==== Excerpt provided ====

= Jacob Flowers =

Jacob Flowers was an early white 19th century settler in Larimer County, Colorado. He was the founder of the town of Bellvue northwest of Fort Collins.

==Biography==

Prior to the American Civil War, Flowers owned and operated three river boats along the Ohio River carrying passengers between Marietta, Ohio and St. Louis, Missouri. After two of his boats were destroyed in a sudden storm, he took the remaining boat and sailed down the Ohio to St. Louis, then up the Missouri River to Kansas City, Kansas, where he settled with his family in Wyandotte (now part of Kansas City). In 1873 he organized the Wyandotte Colony, a party of settlers, and led them west to the Colorado Territory to settle at the Union Colony at Greeley, which had been founded three years early as a religiously-oriented agricultural cooperative.

Flowers was not contented at the Union Colony, however, and he relocated later that year upstream on the Cache la Poudre River to just west of Fort Collins, in an area just west of the Dakota Hogback known as Pleasant Valley. The valley had been settled by white homesteaders starting in 1860, and the area just south of the town near Stout (under present-day Horsetooth Reservoir) was the location of stone quarries developed by the Union Pacific Railroad. Flowers established and platted the town of Bellvue in the valley. In 1880, Flowers founded a general store in Bellvue to cater to the quarry workers and their families. He built a one-story sandstone building to house a general store. The building, which still stands, later became the local meeting of the Grange in the 20th century and today is known as the "Bellvue Grange". On June 24, 1884, he opened the first post office in Bellvue at his store. Flowers also built a horse racing track and grandstand for community gathers, dog and pony shows, and traveling medicine shows. He developed and garden and raised pigs for unfortunate families of quarry workers, a generosity that earned him the name "Uncle Jacob" in the local press during his lifetime.

==== Data to examine ====

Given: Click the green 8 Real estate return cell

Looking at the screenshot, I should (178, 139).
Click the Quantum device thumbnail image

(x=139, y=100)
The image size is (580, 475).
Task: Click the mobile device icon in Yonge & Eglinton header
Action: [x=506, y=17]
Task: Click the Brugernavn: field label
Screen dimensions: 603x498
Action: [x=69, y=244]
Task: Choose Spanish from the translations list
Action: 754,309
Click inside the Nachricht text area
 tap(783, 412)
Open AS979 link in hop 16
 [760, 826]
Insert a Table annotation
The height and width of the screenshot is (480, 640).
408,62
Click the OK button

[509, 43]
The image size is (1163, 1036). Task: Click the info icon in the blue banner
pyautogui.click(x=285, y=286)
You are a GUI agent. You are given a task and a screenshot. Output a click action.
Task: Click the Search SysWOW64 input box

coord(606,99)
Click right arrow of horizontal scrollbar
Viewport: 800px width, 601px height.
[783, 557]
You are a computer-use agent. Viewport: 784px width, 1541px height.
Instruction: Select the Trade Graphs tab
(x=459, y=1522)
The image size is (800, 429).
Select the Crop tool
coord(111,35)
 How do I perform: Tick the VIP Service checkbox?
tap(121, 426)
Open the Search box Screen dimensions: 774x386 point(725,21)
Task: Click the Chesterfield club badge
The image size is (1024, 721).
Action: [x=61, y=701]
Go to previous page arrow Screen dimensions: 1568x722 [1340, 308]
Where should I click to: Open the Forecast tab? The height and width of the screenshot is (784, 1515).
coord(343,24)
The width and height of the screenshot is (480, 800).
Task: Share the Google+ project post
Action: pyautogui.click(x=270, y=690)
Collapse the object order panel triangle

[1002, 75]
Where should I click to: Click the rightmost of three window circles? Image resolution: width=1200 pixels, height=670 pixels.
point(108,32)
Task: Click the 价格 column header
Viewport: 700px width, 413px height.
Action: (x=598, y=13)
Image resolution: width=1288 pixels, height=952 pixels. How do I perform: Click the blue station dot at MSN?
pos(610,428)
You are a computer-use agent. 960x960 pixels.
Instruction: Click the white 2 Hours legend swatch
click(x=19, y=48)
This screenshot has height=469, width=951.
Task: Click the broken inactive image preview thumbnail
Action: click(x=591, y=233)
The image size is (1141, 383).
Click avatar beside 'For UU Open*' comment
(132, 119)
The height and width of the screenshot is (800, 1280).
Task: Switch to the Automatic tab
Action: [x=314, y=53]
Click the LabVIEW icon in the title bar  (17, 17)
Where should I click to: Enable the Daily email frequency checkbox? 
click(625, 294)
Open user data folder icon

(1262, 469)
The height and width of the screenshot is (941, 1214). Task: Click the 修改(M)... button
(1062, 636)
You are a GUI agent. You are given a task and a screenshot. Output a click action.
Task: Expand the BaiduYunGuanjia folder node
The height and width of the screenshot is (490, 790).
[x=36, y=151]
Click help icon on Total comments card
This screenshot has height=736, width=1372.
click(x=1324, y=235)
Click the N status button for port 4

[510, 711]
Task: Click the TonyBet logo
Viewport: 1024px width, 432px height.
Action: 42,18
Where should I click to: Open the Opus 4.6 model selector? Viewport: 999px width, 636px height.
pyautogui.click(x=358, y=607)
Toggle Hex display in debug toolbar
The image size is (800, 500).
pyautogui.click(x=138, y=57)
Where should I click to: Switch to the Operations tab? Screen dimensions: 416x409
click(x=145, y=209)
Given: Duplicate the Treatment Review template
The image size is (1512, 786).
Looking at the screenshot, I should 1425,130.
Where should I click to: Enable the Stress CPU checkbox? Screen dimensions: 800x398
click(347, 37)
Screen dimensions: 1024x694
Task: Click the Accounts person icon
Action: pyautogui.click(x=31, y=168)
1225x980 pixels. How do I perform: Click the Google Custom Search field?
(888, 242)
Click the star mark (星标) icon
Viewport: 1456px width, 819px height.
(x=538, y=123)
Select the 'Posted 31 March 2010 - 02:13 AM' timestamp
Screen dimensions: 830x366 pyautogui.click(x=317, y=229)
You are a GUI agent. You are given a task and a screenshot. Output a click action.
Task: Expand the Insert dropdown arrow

====

- [Tasks and exercises]:
1. Please copy out, word for word, the part of the Jacob Flowers biography that opens with the words containing "Jacob Flowers was" and closes with "of Fort Collins.".
2. Continue the Jacob Flowers biography from its last sentence.

- [Exercise results]:
1.
Jacob Flowers was an early white 19th century settler in Larimer County, Colorado. He was the founder of the town of Bellvue northwest of Fort Collins.

2.
He also surveyed a road through the foothills west of Bellvue south of Rist Canyon. The road was widely used for passage along the south bank of the Poudre River, as well as to access the timber in the foothills. The road was eventually extended over Lulu Pass and became known as the Flowers Road. It fell into disuse after the construction of present-day State Highway 14 through the Poudre Canyon. The road is sporadically marked as a foot trail through the foothills in the Roosevelt National Forest.